Any action that accesses /home/fred/drawings will end up
accessing /bigdrive/drawings instead. Well, almost any action -
"ls -l" does work slightly differently after the move:
# before the link
$ ls -l drawings
-rw-r--r-- 1 apl wheel 17086 Nov 12 09:46 01-04-06_0537.jpg
-rw-r--r-- 1 apl wheel 42590 Nov 12 09:46 12-28-05_0521.jpg
-rw-r--r-- 1 apl wheel 48270 Nov 12 09:46 12-28-05_1038.jpg
-rw-r--r-- 1 apl wheel 39134 Nov 12 09:46 12-28-05_1042.jpg
-rw-r--r-- 1 apl wheel 39138 Nov 12 09:46 12-28-05_1043.jpg
-rw-r--r-- 1 apl wheel 41874 Nov 12 09:46 12-28-05_1044.jpg
-rw-r--r-- 1 apl wheel 41578 Nov 12 09:45 12-28-05_1045.jpg
# after the link
$ ls -l drawings
lrwxr-xr-x 1 apl apl 9 Nov 22 08:10 tfoo -> /bigdrive/drawings
Also, "rm" won't complain if you just "rm /home/fred/drawings":
it won't warn about this being a directory - but it doesn't
remove /bigdrive/drawings, just the symbolic link in /home/fred.
But watch out: some Unixes have slightly different
symbolic link behaviour.
But there's nothing else that would confuse a script or program
ordinarily. A program can determine that it has crossed a symbolic
link if it wants to, but there's seldom any reason to, so you
are unlikely to have any issues.
Symbolic links can be confusing if you are running around with "cd". The
issue is this: if you were sitting in /home/fred and then did
"cd drawings", and you then "cd ..", where are you?
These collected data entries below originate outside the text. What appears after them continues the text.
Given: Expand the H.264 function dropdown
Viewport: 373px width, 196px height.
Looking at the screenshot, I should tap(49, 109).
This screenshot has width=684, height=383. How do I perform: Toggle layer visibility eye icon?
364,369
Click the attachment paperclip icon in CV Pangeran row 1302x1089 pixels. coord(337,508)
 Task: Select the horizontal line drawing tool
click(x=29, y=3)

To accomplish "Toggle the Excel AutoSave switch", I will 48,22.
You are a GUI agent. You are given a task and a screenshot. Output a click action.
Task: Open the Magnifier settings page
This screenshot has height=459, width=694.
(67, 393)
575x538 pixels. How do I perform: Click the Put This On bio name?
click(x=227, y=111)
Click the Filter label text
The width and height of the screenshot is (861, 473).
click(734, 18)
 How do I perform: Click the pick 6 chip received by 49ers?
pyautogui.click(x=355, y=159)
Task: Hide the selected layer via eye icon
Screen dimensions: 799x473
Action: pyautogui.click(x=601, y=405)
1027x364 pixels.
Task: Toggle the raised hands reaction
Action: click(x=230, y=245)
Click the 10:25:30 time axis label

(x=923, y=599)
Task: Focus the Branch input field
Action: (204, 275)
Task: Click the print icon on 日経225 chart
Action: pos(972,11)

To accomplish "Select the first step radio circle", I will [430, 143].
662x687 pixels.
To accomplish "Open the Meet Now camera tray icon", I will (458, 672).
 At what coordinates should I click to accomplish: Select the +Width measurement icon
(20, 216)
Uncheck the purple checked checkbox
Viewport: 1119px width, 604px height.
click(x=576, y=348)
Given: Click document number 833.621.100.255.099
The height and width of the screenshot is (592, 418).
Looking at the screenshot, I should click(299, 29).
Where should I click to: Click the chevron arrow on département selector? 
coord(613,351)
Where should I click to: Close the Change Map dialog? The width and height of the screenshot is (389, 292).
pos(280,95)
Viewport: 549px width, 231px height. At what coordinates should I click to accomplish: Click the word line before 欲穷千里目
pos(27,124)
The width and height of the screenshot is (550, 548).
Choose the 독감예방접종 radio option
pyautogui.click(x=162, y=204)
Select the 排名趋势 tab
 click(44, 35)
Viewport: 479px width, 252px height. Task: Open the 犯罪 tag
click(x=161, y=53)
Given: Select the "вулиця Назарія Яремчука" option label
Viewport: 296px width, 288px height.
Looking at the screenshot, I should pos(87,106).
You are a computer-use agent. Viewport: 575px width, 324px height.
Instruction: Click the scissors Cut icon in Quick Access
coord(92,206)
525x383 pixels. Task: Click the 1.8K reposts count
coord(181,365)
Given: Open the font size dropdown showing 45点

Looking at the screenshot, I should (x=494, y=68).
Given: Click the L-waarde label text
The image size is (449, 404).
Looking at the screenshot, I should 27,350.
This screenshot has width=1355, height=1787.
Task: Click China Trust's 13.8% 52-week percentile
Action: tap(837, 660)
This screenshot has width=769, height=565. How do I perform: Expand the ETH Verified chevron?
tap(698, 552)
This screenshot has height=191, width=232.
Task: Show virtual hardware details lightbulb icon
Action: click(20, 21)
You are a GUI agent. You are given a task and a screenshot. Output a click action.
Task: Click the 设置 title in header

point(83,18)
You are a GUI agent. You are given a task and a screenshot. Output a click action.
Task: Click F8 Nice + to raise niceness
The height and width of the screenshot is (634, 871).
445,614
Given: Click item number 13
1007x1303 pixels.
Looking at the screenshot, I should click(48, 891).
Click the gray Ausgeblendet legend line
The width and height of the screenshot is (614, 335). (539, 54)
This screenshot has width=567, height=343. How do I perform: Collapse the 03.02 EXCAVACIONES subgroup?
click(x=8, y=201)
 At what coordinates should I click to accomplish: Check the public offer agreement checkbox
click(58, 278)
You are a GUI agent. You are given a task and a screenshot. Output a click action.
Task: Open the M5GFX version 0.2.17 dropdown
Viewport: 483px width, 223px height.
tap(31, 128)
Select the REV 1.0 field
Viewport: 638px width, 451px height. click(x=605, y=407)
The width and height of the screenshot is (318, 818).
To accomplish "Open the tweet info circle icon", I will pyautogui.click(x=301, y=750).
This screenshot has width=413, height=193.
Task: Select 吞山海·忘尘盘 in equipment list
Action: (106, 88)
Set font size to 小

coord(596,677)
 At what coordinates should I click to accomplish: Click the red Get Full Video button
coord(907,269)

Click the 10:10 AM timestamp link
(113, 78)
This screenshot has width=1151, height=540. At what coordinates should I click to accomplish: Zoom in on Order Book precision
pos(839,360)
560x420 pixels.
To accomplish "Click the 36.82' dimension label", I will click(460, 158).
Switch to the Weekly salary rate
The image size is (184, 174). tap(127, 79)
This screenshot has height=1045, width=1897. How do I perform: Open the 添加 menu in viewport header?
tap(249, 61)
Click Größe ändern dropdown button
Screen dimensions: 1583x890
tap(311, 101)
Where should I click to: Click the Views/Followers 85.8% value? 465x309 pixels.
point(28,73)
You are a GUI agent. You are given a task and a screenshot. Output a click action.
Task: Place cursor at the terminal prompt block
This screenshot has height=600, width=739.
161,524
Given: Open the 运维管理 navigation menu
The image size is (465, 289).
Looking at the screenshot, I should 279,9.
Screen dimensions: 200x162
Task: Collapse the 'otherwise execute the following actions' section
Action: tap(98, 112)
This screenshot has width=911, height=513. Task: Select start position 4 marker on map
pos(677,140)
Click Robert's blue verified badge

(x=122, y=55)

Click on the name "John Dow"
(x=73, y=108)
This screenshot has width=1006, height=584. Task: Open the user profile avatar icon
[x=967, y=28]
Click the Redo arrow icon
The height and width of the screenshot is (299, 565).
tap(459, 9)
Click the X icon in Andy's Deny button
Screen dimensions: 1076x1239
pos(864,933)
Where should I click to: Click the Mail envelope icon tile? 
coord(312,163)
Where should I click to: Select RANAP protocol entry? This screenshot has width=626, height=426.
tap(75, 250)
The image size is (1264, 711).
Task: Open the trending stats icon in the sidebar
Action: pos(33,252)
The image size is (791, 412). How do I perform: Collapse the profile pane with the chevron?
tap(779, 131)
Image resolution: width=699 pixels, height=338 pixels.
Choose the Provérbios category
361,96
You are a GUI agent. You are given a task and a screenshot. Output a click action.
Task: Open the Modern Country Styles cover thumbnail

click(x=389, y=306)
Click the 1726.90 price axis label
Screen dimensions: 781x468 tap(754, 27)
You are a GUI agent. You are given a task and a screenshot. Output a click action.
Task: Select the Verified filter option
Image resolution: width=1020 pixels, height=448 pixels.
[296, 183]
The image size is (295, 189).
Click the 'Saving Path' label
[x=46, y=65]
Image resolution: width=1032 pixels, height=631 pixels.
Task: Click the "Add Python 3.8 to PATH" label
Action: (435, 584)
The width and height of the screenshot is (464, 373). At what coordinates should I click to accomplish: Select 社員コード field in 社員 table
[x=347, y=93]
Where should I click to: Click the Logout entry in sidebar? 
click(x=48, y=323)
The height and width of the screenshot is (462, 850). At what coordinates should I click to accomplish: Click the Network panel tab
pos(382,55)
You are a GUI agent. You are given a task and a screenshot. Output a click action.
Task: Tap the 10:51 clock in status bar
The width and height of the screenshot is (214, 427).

Will "pwd"
show /home/fred or /bigdrive?
Well, it depends on your shell and perhaps some environment
variables. For example, with Bash, you could "set -P"
to make "cd" follow the physical path for symbolic links. You can also
just say "cd -P" or "cd -L" to have specific control if necessary.
Mac OS X has symbolic links, but it also has something similar
called aliases that have some
features symbolic links do not.
Way back when, Microsoft MSDOS had something that was a little
bit like a Unix symbolic link. Actually, it was a way to "mount" drives, but they called it "JOIN". For example, you could "JOIN D: C:\NEWDRIVE", and then if you "CD \NEWDRIVE" you'd be sitting on D:. Hardly anybody ever used this, but it has been there just the same (there's a Unix "join" also, but that's a database like command that merges files based on a common key- see "man join").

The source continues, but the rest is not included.